The British moved Hong Kong from a virtually uninhabited island grouping of farmers and fishermen in the 19th century to a world-beating financial and commercial hub in the last half of the 20th. And one of the seminal times in this rise came in our period of the 1960s and early 1970s, when the British parliament was pleased that the colony demanded little of it because the British taxpayer’s inability to financially assist in Hong Kong development was exceeded only by his disinterest in doing so. So laissez-faire, hands-off was the magic of prosperity.

Like Britain, China in our period of the 1960s and 1970s was hands-off; terribly preoccupied, inwardly focused on its programs of crash-course development, and militarily feeble. Hong Kong and the outside world were little considered, even spurned.

Territory within red “Nine-dash Line” claimed by China

With the death of Mao came a comparatively liberal period in China between 1979 and 1989 under Deng Xiaoping and others. It was during this time the British cut their agreement for Hong Kong’s future. After 1989, by 1997, and certainly with the rise of Xi Jinping China as absolute leader, China had achieved more stability domestically than in the turbulent 1960s.  It now balanced domestic politics with an aggressive adventurism regionally and internationally made possible by an export-led command economy and, above all, military strength.

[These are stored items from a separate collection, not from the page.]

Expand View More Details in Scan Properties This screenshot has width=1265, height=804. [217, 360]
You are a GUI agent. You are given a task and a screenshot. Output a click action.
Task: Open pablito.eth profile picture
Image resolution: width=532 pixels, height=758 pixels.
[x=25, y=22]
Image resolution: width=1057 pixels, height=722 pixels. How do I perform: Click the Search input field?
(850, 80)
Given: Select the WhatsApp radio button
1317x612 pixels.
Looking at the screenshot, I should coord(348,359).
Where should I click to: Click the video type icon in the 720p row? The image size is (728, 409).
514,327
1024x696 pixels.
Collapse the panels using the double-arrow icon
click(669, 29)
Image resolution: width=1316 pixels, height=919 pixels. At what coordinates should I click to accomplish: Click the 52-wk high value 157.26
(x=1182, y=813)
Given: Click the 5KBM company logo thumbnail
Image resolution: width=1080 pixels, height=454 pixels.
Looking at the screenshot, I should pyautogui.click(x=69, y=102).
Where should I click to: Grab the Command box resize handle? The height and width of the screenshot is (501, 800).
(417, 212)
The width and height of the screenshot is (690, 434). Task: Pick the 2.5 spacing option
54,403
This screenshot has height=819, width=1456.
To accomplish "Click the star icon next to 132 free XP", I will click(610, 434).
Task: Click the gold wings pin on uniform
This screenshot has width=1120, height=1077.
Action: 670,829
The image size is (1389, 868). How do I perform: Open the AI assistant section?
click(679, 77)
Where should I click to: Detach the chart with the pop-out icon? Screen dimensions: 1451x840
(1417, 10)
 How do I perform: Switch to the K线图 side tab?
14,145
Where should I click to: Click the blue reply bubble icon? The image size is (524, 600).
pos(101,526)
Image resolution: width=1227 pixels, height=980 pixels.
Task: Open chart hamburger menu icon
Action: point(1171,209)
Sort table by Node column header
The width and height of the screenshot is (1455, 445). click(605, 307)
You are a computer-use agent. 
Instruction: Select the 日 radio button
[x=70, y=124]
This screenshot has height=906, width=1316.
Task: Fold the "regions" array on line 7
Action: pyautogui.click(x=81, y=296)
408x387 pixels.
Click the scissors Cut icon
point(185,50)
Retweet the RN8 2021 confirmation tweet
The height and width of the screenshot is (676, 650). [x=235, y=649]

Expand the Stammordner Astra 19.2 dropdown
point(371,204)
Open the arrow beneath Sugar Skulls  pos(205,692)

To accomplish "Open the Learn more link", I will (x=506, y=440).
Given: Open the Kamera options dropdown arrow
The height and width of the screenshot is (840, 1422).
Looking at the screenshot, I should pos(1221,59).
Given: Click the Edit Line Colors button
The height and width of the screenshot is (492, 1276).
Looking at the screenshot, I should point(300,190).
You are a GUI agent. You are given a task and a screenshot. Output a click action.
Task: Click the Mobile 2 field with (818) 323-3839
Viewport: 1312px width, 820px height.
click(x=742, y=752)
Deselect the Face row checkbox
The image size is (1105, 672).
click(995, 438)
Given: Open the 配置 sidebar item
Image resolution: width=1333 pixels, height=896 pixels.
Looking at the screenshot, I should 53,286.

For Hong Kong, this meant not the hands-off, but big-time hands-on, interference which we see now.

Backed into a fait accompli of an expiring 99-year lease, laissez-faire Britain did all it could on paper to protect Hong Kong legally, but little did it know China would reemerge with a latter-day Mao in the person of Xi; or that China would drive so aggressively for hegemony in the South China Sea – in which a recalcitrant Hong Kong would not only be an intolerable embarrassment but a barrier to the consolidation of naval supremacy in the region.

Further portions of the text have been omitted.